The article reports that the IEA had taken a new look at the data used in the Intergovernmental Panel for Climatic Change (IPCC) reports. These reports, which became the basis for warnings of dramatic human-caused global warming that led to calls for extensive regulation and to the current climate change conference in Copenhagen, are based on world temperature estimates using measurements from thousands of reporting sites throughout the world.

Novosti reported that the data used for temperature measurements in Russia appeared to have been carefully chosen from the warmest reporting sites. If an average were taken over all Russian reporting sites, then there was little or no warming to report.

Using only the sites chosen for the IPCC reports, Russia instead showed significant warming, with a “hot spot” over Eastern Siberia.

This story turned out to fit neatly with some of the CRU emails. As Steve McIntyre discusses at Climate Audit, one email from Phil Jones to Michael Mann says:

Recently rejected two papers (one for JGR and for GRL) from people saying CRU has it wrong over Siberia. Went to town in both reviews, hopefully successfully. If either appears I will be very surprised, but you never know with GRL.

So here’s a puzzle. What papers is Jones referring to, and how did they claim CRU had it “wrong over Siberia”?

While the Novosti report has gotten the most attention, it’s not the only such report. The Climategate files forced the UK Meteorological Office to make at least part of their raw data available. One of the first was Willis Eschenbach, at Watts Up With That. Read the whole discussion and also Eschenbach’s answer to a critique published in the Economist for the details, but here is the “money shot”:

download

In this figure, the blue line is the raw data. The black line is the adjustments that had been applied to that data, and the red line is the result following the adjustments.

The next domino was a study by Dr. Richard Keen of the University of Colorado that was reported at the Air Vent blog. In it, Dr. Keen compares the raw data from the National Climate Data Center (NCDC) with data from the Global Climate historical network, the adjusted data as published in the IPCC report. Dr. Keen finds that the raw data does indeed show an upward trend of 0.69°C per century, which he believes is explained by the “Pacific Decadal Oscillator,” a well known long-term phenomenon.

The data used by the IPCC instead shows warming four times greater, 2.8°C per century, an adjustment of about 2°C.
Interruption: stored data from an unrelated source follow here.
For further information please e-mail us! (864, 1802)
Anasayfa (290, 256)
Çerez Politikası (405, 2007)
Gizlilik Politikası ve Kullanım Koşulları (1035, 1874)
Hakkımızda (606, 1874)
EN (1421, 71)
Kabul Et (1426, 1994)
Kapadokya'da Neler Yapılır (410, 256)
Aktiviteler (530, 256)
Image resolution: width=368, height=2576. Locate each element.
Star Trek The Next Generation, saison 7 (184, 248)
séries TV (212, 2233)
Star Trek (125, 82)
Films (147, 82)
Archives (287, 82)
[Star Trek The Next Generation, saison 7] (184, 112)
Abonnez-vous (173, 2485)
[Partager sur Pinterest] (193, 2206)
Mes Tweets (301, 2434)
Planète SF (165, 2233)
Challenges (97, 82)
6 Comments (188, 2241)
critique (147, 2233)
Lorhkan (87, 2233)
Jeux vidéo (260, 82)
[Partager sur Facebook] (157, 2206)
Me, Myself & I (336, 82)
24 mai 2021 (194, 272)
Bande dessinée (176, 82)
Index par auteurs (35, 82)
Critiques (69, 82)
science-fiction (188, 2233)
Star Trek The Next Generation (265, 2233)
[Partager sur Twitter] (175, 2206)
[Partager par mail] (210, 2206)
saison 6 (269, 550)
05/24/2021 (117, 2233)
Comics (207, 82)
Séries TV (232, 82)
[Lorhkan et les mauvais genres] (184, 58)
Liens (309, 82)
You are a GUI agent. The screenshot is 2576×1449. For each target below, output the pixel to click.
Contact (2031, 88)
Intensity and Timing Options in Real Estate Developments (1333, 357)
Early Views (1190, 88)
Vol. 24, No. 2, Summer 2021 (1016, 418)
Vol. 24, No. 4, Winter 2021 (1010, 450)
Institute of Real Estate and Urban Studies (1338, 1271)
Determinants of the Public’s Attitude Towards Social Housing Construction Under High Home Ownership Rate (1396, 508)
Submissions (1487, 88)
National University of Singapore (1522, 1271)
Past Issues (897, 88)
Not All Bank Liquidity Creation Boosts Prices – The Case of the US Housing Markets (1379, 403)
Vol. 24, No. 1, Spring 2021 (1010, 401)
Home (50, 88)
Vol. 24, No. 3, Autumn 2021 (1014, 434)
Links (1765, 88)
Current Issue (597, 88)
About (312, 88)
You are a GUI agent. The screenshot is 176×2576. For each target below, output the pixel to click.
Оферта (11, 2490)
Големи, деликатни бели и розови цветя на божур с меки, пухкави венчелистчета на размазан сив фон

Other such comparisons followed: Data from around Nashville; data collected in Antarctica, which, after adjustment, comes out to be from a single site near the ocean; data from the Baltic and Scandinavian countries; even in Central Park.

In all of these cases, there are mysterious, unexplained warming adjustments for the last part of the century.

It ought to be said that these adjustments don’t necessarily prove the data has been purposefully fudged. Handling this kind of large data set requires using statistical techniques to try and make the data consistent. (Dr. William M. Briggs, a Pajamas Media contributor, has a nice series starting here for people who want to read the technical details.) On the other hand, at some point we have to remember Goldfinger’s Law: Once is accident, twice coincidence, three times is enemy action. And the problem is, without the raw data, and without a clear explanation of the process by which the data has been adjusted — something that seems unlikely in light of the HARRY_READ_ME.txt file — there is no way to tell what the adjustments are based on. The CRU clique asks us to trust them, when the history in the Climategate emails doesn’t say much to encourage trust.

What can be said is this: We now have substantial evidence, from several independent sources, that the data used as the basis for the IPCC report has been adjusted in undocumented ways, and those adjustments account for nearly all the warming we are told has been caused by humans.

Until the data is re-examined, fully, openly, and transparently, it is impossible to conclude how much of a contribution to global climate change humans have made, or whether that contribution has been made by human-generated CO2. And without knowing that, attempts to “fix the problem,” through cap and trade or Copenhagen agreements, is misguided at best — and dangerous at worst.